Reproduce only the lines from the one containing "The image size is (1548, 824)." through the one containing "I will pos(803,73)." in the records below, with "dropdown" replaced by "drop-down" and all else unchanged.
BEGIN
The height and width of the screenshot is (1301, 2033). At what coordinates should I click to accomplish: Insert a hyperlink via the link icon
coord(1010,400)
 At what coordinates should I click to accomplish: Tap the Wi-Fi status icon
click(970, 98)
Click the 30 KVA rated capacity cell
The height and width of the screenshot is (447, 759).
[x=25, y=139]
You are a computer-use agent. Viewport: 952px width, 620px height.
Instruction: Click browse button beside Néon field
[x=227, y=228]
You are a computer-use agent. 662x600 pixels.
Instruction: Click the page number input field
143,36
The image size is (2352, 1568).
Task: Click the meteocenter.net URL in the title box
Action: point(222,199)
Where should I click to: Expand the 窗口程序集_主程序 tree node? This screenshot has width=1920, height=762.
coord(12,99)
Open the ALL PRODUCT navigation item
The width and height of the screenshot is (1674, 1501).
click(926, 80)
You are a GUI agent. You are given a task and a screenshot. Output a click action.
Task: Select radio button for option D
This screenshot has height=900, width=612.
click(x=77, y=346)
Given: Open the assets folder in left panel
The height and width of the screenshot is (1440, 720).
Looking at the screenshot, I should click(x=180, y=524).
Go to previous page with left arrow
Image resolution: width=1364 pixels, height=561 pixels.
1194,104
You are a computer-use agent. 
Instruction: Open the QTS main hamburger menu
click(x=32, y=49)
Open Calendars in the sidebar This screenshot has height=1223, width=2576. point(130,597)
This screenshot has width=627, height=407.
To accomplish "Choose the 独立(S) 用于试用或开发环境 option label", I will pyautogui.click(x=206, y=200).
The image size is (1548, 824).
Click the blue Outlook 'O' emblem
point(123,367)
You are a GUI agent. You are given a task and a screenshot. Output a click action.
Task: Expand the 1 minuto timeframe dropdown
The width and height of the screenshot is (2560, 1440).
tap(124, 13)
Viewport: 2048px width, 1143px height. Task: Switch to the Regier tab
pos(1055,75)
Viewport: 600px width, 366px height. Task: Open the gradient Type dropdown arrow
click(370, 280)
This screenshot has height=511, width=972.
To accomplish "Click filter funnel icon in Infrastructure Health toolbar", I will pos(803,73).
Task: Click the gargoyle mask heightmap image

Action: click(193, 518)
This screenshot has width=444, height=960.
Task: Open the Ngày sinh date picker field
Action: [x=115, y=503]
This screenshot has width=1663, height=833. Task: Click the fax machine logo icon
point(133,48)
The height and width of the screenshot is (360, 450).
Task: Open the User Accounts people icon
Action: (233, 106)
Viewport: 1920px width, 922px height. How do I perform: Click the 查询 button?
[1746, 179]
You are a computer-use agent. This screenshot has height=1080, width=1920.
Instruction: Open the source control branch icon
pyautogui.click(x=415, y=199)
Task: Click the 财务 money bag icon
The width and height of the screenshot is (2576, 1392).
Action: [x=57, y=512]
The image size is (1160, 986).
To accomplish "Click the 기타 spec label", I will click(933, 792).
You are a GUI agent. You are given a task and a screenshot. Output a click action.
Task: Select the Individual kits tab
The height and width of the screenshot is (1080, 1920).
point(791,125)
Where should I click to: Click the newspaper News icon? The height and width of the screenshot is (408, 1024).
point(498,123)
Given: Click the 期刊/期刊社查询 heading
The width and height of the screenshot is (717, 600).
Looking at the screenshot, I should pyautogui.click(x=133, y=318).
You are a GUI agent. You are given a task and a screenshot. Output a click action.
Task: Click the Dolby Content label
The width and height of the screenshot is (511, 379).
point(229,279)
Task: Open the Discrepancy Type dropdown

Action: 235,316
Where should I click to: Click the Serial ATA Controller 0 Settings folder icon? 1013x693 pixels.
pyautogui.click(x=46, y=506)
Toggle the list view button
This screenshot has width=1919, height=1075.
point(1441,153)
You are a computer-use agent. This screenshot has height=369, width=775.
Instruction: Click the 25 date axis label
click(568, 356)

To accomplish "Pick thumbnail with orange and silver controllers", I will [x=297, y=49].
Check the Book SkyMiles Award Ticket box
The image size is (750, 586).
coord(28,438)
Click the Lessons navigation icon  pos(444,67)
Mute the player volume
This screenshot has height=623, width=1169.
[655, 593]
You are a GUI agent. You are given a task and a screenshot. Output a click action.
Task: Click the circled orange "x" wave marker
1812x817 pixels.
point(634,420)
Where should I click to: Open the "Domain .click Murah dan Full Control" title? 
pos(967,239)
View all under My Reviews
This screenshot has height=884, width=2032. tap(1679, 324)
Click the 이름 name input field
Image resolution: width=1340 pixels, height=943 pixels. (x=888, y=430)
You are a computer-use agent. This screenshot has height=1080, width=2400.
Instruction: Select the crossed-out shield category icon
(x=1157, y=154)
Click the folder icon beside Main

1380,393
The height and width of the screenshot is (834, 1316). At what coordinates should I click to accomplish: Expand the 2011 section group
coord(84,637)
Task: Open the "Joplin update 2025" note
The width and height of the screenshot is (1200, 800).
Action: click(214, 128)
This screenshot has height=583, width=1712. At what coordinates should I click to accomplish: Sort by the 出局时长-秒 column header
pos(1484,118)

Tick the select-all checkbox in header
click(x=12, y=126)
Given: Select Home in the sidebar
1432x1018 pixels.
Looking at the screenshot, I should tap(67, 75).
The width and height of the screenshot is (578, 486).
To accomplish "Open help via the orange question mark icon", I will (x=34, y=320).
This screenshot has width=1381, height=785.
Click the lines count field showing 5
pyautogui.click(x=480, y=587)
END
* Task result
The image size is (1548, 824).
Click the blue Outlook 'O' emblem
point(123,367)
You are a GUI agent. You are given a task and a screenshot. Output a click action.
Task: Expand the 1 minuto timeframe drop-down
The width and height of the screenshot is (2560, 1440).
tap(124, 13)
Viewport: 2048px width, 1143px height. Task: Switch to the Regier tab
pos(1055,75)
Viewport: 600px width, 366px height. Task: Open the gradient Type drop-down arrow
click(370, 280)
This screenshot has height=511, width=972.
To accomplish "Click filter funnel icon in Infrastructure Health toolbar", I will pos(803,73).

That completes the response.